Today, May 20, 2020, marks the fortieth anniversary of the first referendum in the Canadian province of Quebec. I recall casting my vote on that day at the school across from our home. It was, much like today, a beautiful sunny spring day.
The details of the vote have been well documented so I will not bore you with minutia. Suffice to say the two sides of the issue were those who wanted to begin the process of establishing an independent Quebec, outside of the Canadian federation, and would vote Oui; and federalists who wanted things to remain as they were, and would, therefore, vote Non.
The question itself generated much debate as it was nothing if not convoluted. The lengthy question and results are below. It was a decisive 60-40 victory for the Federalist side.
The Oui side, led by then Quebec Premier René Lévesque was devastated by the margin of defeat. Many of them gathered in an east-end arena for what they hoped would be a victory party. Sadly there were many tears, but none of joy. The room was smoky and hot, emotions were running high. Forty percent of voters’ dream had been quashed, at least for the time being.
While I never agreed with his sovereigntist position, I was a great admirer of Lévesque. His command of the English language was better than most mother-tongue English speakers.

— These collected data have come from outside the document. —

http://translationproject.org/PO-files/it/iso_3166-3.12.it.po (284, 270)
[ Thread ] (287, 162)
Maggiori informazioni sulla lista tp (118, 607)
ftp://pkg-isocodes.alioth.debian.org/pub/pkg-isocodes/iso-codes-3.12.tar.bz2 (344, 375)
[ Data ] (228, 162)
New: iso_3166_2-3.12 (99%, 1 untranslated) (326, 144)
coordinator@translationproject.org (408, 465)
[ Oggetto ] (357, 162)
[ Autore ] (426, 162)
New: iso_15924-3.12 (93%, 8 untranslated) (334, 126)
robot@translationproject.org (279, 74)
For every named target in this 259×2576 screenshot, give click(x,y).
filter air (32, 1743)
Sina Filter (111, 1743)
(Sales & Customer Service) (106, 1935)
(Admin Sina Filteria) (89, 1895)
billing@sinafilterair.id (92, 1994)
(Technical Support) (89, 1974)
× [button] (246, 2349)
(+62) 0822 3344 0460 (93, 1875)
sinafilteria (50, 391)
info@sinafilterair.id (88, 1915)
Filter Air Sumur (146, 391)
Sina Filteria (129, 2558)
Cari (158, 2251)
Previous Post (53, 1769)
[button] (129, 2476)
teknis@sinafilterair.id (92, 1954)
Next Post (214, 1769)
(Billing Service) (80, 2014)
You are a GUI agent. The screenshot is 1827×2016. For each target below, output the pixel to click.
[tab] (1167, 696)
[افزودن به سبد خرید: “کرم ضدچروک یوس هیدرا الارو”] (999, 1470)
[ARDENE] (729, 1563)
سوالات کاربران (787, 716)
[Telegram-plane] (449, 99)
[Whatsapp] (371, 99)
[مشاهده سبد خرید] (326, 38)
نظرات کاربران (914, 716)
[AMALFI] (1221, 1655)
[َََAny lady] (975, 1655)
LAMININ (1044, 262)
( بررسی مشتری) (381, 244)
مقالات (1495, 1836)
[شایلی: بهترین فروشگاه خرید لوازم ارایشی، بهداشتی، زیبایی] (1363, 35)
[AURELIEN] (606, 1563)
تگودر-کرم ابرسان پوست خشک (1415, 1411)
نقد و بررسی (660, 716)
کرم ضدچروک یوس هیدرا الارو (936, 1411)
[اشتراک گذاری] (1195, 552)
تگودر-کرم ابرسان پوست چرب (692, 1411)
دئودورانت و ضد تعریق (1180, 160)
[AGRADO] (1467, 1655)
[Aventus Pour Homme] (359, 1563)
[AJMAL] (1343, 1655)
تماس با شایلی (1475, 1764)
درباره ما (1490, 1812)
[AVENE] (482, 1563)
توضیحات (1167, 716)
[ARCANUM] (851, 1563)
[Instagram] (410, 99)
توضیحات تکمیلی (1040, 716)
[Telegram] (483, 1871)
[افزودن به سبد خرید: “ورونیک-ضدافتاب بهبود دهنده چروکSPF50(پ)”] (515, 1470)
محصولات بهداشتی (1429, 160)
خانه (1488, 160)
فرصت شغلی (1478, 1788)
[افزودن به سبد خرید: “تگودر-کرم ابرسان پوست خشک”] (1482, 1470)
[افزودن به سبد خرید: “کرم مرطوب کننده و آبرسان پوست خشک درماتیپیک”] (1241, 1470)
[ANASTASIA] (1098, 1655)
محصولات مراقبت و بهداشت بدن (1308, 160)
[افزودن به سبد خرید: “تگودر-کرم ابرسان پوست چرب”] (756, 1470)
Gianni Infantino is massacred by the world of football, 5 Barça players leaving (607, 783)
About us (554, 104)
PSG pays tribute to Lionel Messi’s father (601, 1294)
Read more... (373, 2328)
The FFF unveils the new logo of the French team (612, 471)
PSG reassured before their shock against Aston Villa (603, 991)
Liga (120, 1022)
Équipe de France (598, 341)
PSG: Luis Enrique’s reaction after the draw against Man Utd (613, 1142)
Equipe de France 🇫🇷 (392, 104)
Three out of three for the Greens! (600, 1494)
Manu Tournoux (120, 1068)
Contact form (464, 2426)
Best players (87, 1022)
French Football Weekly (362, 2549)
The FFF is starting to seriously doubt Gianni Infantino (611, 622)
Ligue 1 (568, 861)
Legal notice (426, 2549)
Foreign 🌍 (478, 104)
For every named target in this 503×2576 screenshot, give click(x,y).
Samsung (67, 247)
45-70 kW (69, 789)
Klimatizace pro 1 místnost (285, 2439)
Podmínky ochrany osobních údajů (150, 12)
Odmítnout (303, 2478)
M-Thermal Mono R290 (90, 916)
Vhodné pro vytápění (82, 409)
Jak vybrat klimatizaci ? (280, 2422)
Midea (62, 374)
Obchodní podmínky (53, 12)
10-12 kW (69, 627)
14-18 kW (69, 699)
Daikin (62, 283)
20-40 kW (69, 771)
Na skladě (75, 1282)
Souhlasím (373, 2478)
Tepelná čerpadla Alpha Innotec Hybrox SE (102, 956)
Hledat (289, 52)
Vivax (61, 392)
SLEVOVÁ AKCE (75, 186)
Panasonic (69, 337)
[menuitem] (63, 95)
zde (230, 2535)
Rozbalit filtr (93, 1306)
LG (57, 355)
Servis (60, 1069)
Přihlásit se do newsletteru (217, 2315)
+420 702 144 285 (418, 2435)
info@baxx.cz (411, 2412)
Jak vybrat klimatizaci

He had been a much-respected war correspondent prior to entering politics.
On the night of the referendum, when he made his way across the stage to the microphone to address an impassioned group of Oui voters who had just learned of their loss, he could have, with the wrong words, ignited a volatile situation.
But instead, Lévesque, all five and a half feet in stature, stood tall at the microphone and said Si j’ai bien compris, vous êtes en train de me dire: à la prochaine fois. (My dear friends, if I understand you correctly, you’re saying: ‘until next time.)
A lesser man would have worked up the emotional crowd and sent them off to do God only knows what. But he controlled a very volatile situation by reassuring those present that this was not the end of their dream. Just a delay. That’s responsible leadership at its best.